Você já ouviu falar em moradias impressas? A Universidade Estadual de Londrina (UEL) está a poucos meses de receber um equipamento que promete impulsionar pesquisas com os chamados materiais cimentícios impressos e abrir caminho para a construção de habitações sociais por meio da tecnologia 3D.
O projeto prevê a edificação de casas populares com cerca de 38 a 40 metros quadrados, explica a professora do Departamento de Arquitetura da UEL, Luana Toralles Carbonari. A iniciativa do projeto é coordenada por Berenice Martins Toralles.
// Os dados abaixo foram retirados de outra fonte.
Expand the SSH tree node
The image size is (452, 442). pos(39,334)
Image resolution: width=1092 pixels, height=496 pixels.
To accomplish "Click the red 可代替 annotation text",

Segundo as responsáveis, a proposta utiliza uma impressora 3D de grande porte com chegada prevista da Espanha entre maio e junho de 2026 capaz de erguer paredes a partir do empilhamento de camadas de material cimentício, como argamassa composta por cimento, areia e aditivos.
De acordo com as professoras, o principal objetivo é viabilizar a construção de moradias destinadas a pessoas em situação de vulnerabilidade social ou afetadas por desastres, já que a técnica permite maior rapidez na execução das obras e redução do desperdício de materiais.
Com a chegada do equipamento, a UEL poderá se tornar referência no Paraná e no Brasil, ao integrar o grupo restrito de instituições que dispõem de impressora 3D em escala real voltada à habitação social.